# Gloom Stalker / Assassin: sick multiclass?



## Guest 6801328 (Aug 17, 2018)

(My apologies if this has been well discussed before.  Somebody asked for help with this build, but the math wasn't discussed.)

Gloom Stalker: 5
Assassin: 3
Using Hunter's Mark

Does this (potentially) do as much first-round damage as I think?  Let's talk the best case, that your opponent is surprised:

Melee:
Two weapon fighting
2 Attacks (Ranger 5), plus offhand.  
One more attack, that does an extra +1d8, from Dread Ambush
(If I were doing this I'd probably go variant Human and take Alert feat, for a total Initiative bonus of +11)

Let's say we're using shortswords because I hate rapiers
So that's 4 attacks doing 2d6 each (weapon plus Hunter's Mark), + 1d8 + 2d6 Sneak attack, all doubled, plus 4xAbility, which would be +4 at this point.
So 20d6 + 2d8 + 16 = (avg) 95, max of 152

Alternately, a bow build with Sharpshooter (variant Human) would get one less attack but do +10 on each attack.  That would be:

3 attacks doing 1d6 + 1d6 Hunter's Mark, plus 1d8 for Dread Ambusher, plus 2d6 Sneak Attack, all doubled, plus 3 * 10 for Sharpshooter, plus 3 * 4 for ability bonus = 16d6 + 2d8 + 30 + 12 = 107 (avg).  However, the -5 penalty with Sharpshooter means more misses.

Either way that seems like a pretty sick opening round from a level 8 character, without any magic items or buffs.  

Thoughts?

EDIT: Not really relevant, but if I actually did this I think my next six levels would Shadow Monk.  Super fun to BAMF! in and wreak havoc.


----------



## Yunru (Aug 17, 2018)

You can't dual weapon fight and Hunter's Mark.
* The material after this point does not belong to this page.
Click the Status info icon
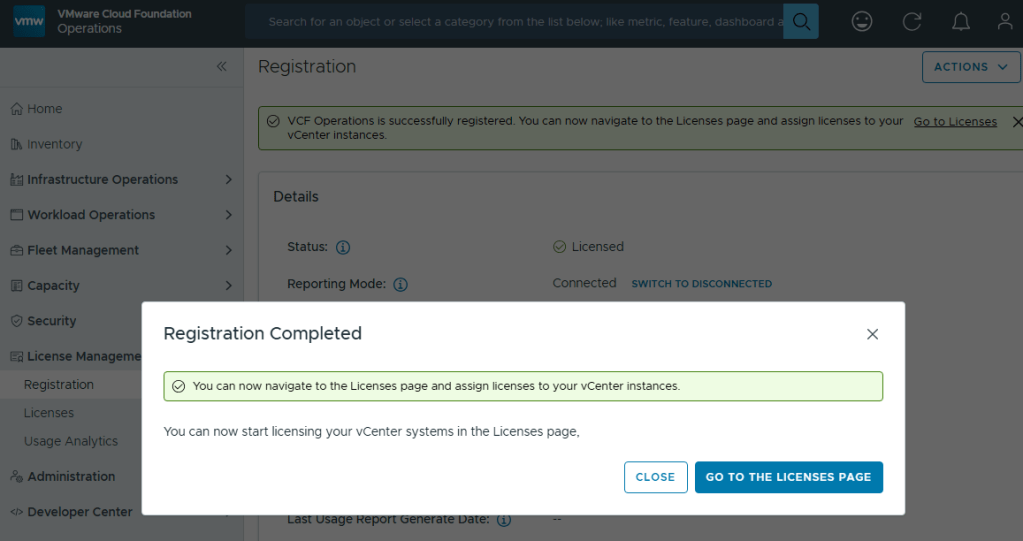This screenshot has height=541, width=1023. point(343,247)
Both require your bonus action.


----------



## abs (Aug 17, 2018)

It only works during if you get surprise.  You can, technically, go first in combat and not have surprise.  As noted above, you can't Hunter's Mark and dual wield on the same turn.  I think the best you can do is: 16d6+2d8+12 with a short sword.  It's still a pretty good alpha strike.


----------



## Yunru (Aug 17, 2018)

abs said:


> It only works during if you get surprise.  You can, technically, go first in combat and not have surprise.  As noted above, you can't Hunter's Mark and dual wield on the same turn.  I think the best you can do is: 16d6+2d8+12 with a short sword.  It's still a pretty good alpha strike.
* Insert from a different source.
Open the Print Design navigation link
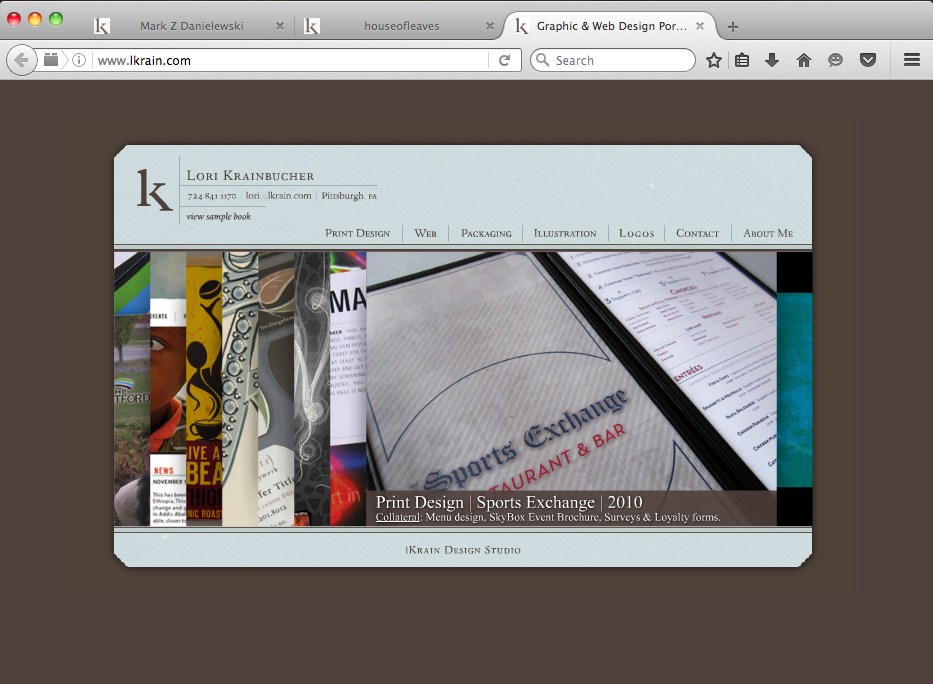 358,233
Although an Elven Samurai Archer is doing better two levels earlier


----------



## Guest 6801328 (Aug 17, 2018)

Yunru said:


> You can't dual weapon fight and Hunter's Mark. Both require your bonus action.
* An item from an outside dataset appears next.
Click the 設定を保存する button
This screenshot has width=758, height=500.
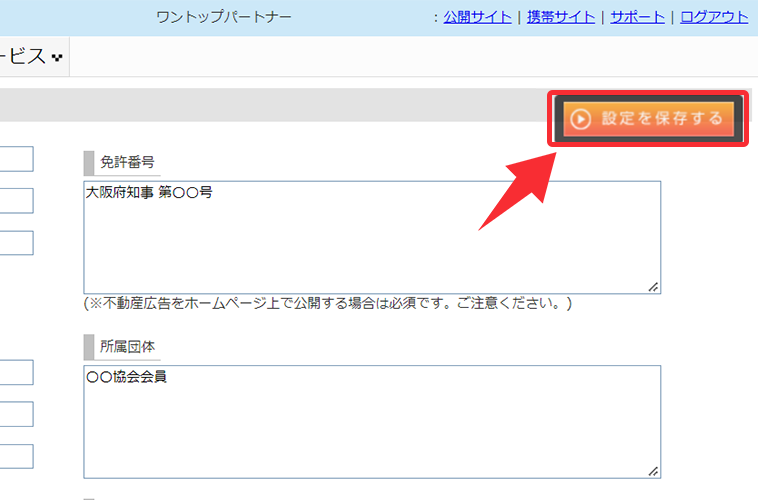point(649,119)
Excellent point.  So archery is way better for this build.


----------



## Dausuul (Aug 17, 2018)

I have yet to test it in play, but I came to the same conclusion: Gloom stalker 5 + assassin 3 = crazy alpha strikes.

Some further thoughts I've had tinkering with the build:


The archer build is generally superior. For one thing, it gives you a lot more flexibility setting up the alpha strike; you aren't constrained by your ability to physically close with the enemy in the first round. For another, as others have pointed out, your fighting style is not in conflict with _hunter's mark_ for your first-round bonus action.
However, _if_ your DM lets you cast _hunter's mark_ outside of combat, and doesn't rule that the verbal component breaks Stealth, the dual-wielding build offers higher damage.
_Pass without trace_ is your friend. You lose it when you cast _hunter's mark_, but it still gives you an incredible ability to set up the alpha strike, and keeps your clunky companions from spoiling the surprise.
After crunching the numbers, Sharpshooter is better than Alert for your bonus feat. You have advantage even if you lose initiative, mitigating the SS penalty, and the Archer fighting style helps as well. Even though the damage is not doubled, +30 still makes up for the attack penalty except against very high AC, and if you do blow the initiative roll, the Sharpshooter damage partly compensates for the loss of autocrits. Finally, you can deliver an alpha strike at up to 600 feet (though you sacrifice 6d6 of the damage if you're shooting from outside _hunter's mark_ range).


----------



## Ancalagon (Aug 17, 2018)

You can only sneak attack once on your turn.


----------



## CTurbo (Aug 17, 2018)

Gloom Stalker 5, Fighter 2, Assassin 3 Archer with Alert and longbow and Hunter's Mark

First round Attack, Attack, Attack, Action Surge, Attack, Attack, Attack. Add 1d6 to each attack for Hunter's Mark and 2d6 for sneak damage for one hit. 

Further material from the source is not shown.